The poor therapeutic results that impact MPM patient outcomes could be reasonably ascribed as both due to drug inability to reach the site of disease and to the difficulty in reaching adequate intracellular drug concentrations, due to excessive systemic side effects. MPM is characterized by rapid and diffuse local growth, whereas distant metastases rarely appear and arise in advanced phases of disease development. Thus, the pleural space, despite the physiological draining capacity of the membrane that covers it, represents an ideal space for the local chemotherapy treatment in case of neoplastic transformation. Moreover, growing evidence suggests that asbestos-induced inflammation is at the basis of the neoplastic transformation of mesothelial cells and that this unique tumor micro-environment (TME) is involved in the induction of resistance to the applied therapies [2,11]. Among the most promising therapeutic strategies that are under investigation, there is the local delivery of biologic and chemical agents.
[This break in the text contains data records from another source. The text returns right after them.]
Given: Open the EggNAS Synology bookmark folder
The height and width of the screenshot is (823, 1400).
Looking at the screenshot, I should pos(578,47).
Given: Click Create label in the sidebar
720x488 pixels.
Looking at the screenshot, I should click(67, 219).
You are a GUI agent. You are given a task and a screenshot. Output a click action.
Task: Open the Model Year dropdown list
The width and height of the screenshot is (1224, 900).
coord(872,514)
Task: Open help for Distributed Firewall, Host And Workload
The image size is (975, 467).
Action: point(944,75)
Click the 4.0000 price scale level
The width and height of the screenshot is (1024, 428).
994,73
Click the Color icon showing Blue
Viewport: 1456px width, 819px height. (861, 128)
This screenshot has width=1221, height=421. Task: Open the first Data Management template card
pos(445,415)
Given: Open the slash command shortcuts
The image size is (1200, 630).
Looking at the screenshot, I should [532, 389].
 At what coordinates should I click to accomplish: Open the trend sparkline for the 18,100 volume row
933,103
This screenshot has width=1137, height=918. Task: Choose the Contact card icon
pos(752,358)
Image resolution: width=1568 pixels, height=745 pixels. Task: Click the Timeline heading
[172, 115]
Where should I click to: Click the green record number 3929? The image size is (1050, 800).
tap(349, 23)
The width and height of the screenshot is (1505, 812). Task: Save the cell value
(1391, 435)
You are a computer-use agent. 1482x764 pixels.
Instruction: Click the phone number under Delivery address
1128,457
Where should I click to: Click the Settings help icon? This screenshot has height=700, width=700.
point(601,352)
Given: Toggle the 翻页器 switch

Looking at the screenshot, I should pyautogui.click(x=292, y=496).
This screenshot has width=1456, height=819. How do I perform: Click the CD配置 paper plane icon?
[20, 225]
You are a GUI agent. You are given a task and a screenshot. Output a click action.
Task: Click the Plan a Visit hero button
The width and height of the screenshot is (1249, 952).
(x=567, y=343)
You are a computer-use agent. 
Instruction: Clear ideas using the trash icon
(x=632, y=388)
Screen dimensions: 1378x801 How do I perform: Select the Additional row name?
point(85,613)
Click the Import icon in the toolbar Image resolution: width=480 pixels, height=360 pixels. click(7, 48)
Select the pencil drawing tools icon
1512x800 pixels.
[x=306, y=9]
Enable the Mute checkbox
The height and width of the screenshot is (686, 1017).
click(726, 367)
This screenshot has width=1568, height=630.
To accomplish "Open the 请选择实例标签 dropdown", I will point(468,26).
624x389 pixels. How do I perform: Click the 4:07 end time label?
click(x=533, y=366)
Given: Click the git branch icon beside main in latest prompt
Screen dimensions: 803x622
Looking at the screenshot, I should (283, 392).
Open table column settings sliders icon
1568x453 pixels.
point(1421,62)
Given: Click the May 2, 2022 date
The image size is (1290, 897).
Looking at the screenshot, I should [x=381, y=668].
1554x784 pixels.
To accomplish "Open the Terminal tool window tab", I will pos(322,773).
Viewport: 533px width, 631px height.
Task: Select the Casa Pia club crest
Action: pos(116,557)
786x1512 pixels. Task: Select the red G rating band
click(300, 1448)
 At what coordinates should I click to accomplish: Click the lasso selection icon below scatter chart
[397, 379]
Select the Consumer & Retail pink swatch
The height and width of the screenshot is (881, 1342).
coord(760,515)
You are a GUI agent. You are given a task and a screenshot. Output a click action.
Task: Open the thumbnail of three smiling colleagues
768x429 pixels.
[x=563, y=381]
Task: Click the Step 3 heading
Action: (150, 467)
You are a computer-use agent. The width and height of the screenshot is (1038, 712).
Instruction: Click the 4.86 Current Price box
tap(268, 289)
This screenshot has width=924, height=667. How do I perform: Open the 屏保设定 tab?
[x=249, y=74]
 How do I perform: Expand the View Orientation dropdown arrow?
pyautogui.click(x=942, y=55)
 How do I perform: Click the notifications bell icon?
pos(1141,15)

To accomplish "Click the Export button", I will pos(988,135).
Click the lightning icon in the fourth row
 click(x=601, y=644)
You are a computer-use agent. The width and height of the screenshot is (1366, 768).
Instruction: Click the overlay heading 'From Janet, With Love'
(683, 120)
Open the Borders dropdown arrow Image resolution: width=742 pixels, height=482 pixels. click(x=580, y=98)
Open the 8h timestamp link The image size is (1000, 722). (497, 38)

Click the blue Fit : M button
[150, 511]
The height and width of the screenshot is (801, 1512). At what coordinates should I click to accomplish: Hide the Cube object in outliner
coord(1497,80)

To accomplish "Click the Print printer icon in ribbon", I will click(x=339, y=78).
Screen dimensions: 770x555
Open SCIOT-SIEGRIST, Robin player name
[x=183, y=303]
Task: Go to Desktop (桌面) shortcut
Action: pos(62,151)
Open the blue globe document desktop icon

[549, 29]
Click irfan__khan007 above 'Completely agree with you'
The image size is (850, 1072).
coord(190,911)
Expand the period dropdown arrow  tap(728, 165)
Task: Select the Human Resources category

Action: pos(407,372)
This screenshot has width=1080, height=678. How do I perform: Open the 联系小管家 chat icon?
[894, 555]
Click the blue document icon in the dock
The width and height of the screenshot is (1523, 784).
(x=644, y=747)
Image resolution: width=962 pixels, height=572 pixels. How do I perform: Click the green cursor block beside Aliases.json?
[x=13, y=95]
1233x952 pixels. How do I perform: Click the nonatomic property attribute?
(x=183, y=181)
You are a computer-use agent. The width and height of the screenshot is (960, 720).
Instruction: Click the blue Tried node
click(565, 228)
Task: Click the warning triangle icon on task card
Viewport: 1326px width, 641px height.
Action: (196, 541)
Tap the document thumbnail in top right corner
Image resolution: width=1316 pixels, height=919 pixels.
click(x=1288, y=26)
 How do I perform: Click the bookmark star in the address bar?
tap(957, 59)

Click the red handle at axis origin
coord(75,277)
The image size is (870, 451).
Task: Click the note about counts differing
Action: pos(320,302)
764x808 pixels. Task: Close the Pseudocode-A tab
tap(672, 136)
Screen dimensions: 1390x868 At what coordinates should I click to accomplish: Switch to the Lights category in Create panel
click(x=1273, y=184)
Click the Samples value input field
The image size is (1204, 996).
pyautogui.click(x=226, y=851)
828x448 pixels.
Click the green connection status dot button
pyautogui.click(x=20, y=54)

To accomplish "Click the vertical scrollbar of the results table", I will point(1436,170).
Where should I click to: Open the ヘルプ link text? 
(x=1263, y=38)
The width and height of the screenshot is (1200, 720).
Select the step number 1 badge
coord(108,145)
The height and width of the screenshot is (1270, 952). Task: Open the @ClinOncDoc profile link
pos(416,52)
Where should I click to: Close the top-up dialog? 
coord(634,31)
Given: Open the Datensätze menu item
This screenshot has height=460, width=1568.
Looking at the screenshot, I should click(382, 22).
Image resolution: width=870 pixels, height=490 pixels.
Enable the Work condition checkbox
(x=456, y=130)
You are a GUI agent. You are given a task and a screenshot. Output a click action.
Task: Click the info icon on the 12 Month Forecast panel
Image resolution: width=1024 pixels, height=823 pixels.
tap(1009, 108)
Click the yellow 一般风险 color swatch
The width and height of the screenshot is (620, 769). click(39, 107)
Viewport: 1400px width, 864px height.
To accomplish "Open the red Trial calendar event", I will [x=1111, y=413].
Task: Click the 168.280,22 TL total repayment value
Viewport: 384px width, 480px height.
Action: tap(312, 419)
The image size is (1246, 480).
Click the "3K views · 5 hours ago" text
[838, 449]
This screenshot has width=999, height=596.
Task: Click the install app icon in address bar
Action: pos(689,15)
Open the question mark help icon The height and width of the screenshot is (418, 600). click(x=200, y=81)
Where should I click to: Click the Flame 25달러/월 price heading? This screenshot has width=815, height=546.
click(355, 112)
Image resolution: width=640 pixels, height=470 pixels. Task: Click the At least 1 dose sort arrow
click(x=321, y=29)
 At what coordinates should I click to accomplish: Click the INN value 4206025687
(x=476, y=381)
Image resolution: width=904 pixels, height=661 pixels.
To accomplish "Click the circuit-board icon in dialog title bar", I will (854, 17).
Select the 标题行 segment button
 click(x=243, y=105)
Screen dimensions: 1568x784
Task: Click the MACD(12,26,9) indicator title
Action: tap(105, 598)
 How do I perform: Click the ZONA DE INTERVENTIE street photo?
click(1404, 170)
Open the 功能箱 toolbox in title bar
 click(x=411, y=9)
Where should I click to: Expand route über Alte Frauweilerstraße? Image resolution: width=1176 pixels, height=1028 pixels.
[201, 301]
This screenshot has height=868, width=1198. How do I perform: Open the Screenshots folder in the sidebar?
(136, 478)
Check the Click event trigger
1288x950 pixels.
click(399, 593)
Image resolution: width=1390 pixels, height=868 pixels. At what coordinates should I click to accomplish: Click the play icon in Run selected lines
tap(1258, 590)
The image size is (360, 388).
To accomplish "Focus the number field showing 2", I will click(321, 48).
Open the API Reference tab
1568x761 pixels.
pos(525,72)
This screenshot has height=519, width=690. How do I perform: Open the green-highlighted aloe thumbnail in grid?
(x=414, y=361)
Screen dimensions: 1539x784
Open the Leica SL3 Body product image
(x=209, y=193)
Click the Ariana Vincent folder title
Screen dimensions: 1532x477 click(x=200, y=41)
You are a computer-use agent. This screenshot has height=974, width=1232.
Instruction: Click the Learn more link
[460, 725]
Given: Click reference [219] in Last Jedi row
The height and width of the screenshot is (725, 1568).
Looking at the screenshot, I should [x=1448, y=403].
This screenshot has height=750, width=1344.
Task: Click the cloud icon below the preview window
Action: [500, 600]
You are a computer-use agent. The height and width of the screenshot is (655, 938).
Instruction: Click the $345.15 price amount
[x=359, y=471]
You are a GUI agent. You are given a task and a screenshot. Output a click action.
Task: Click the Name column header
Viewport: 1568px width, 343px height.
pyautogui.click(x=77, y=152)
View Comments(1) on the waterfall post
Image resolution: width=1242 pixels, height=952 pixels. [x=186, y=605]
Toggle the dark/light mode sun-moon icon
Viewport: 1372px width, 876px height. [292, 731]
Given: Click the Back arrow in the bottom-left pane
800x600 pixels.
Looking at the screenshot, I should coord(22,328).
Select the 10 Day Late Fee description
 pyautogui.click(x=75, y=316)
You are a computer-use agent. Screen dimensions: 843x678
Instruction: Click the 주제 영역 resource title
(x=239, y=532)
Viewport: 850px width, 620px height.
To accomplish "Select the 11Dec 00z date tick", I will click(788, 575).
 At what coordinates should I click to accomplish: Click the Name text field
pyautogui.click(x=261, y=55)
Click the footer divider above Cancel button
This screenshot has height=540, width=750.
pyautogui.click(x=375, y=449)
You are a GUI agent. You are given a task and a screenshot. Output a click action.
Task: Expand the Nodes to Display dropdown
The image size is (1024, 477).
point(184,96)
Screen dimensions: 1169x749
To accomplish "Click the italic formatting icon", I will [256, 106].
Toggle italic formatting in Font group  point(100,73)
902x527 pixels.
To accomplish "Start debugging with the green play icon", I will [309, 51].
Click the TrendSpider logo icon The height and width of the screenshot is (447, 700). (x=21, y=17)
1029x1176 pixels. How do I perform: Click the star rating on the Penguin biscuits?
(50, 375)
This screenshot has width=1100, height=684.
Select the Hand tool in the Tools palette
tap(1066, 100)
These approaches exploit the typical progression pattern of MPM which is most often localized, whereas distant spreading rarely occurs. There is a strong rationale for development of local delivery therapeutic platforms, mainly in case of a rare disease such as MPM. The first is that local delivery of an antineoplastic drug allows an increase in drug concentration near the tumor mass and reduces the risk of drug inactivation before reaching it. Secondly, the drug bioavailability is increased, and its higher activation also assures a deeper and more profitable interaction with the specific tumor surrounding stroma. Furthermore, local treatments reduce toxic effects on normal non-transformed cells and therefore of systemic chemo-toxicity because of much lower drug doses than those used for systemic chemotherapy. Several strategies are under development encompassing surgery, ionizing radiation, biologic agents and cells and nanoparticles. This present work aims at summarizing the novel approaches for local therapy in MPM, with a primary focus on the rationale of this approach, which assures a closed contact with the immune/inflammatory and vascular processes which specifically characterize the MPM stroma. From this perspective, advanced cell therapies, which ultimately aim at increasing the number of effector cells against the tumor, might play a substantial role which is favored by their dynamic interaction with tumor stroma.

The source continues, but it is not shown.